I mali dell'economia italiana sono molto più profondi e radicati Nonostante tutto, sarebbe altamente riduttivo dare la colpa della maggior parte del ritardo della crescita italiana alle vicende politiche e bancarie degli ultimi anni, o ad un minore impatto della politica monetaria.
La crisi italiana è diversa da quella degli altri paesi periferici ed è dovuta alle difficoltà di lungo termine.
Infatti, mentre colpisce la debolezza del rimbalzo ciclico dalla fine del 2012, la sottoperformance economica del Paese risale a ben prima della crisi (crescita media annua intorno all'1,5% per il periodo 1990-2007, contro il 2% di Francia e Germania).
Da dove deriva la sottoperformance di lungo termine?
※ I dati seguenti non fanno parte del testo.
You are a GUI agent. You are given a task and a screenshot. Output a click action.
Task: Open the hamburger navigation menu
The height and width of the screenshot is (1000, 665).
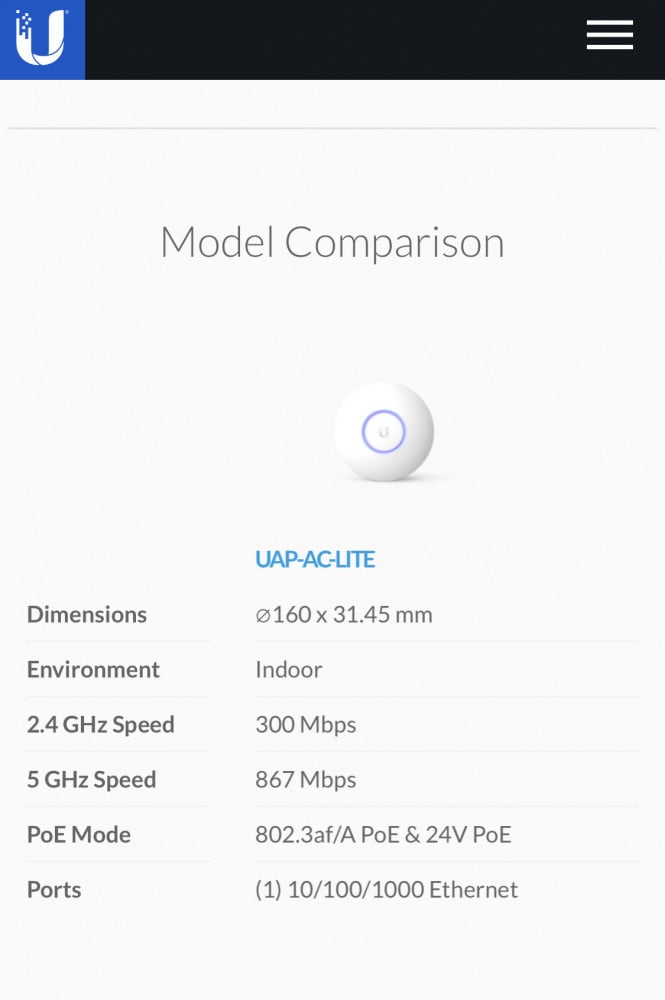[609, 35]
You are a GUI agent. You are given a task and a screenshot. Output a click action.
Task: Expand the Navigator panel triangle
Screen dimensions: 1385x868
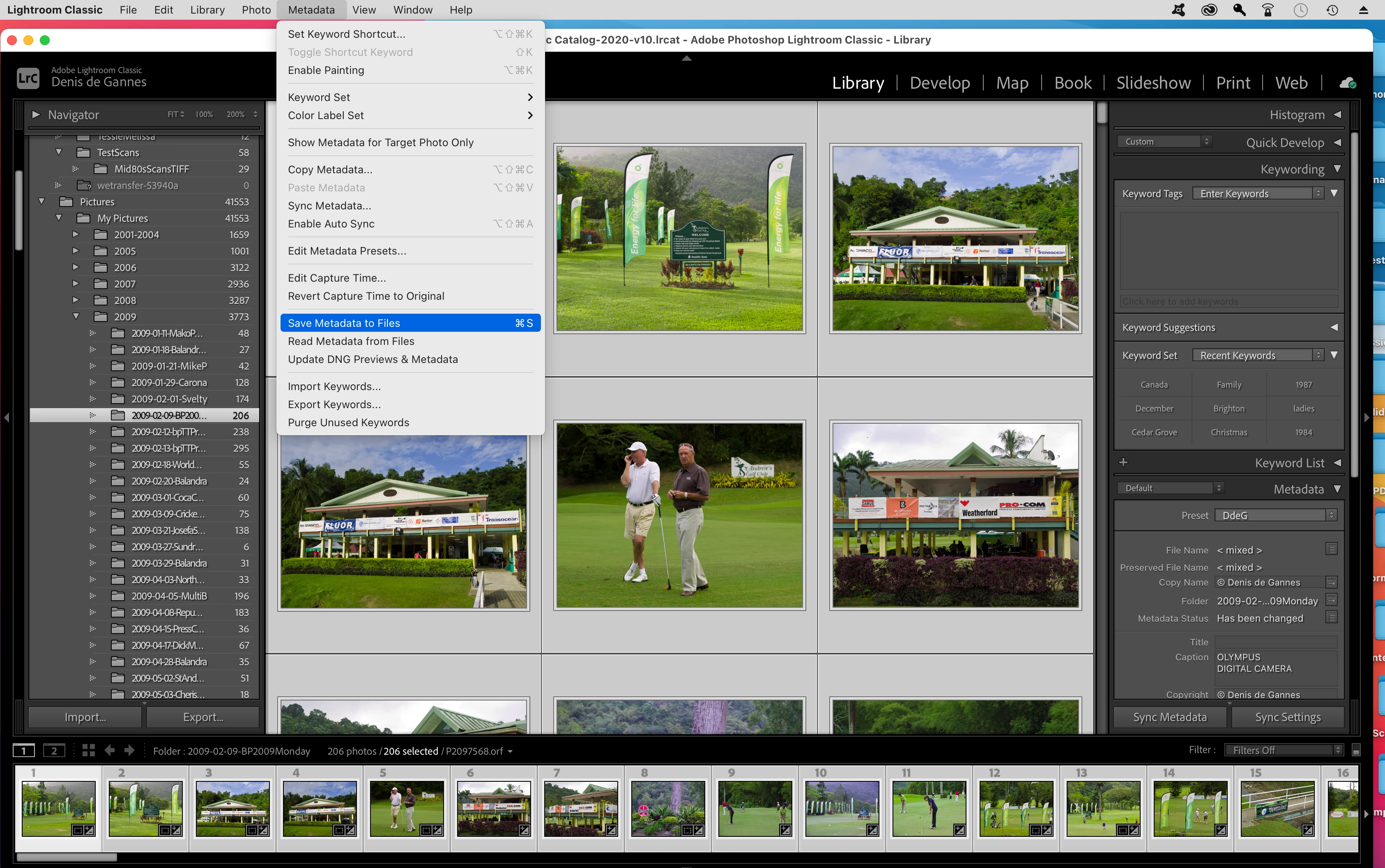click(x=36, y=115)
Gli studi sul tema non mancano: per anni, le istituzioni europee hanno instancabilmente sottolineato molte disfunzioni sia nel settore pubblico che in quello privato: I temi più ricorrenti si intrecciano: la mancanza di trasparenza, la mancanza di concorrenza, e molteplici resistenze del mercato del lavoro così come del mercato dei beni e dei servizi.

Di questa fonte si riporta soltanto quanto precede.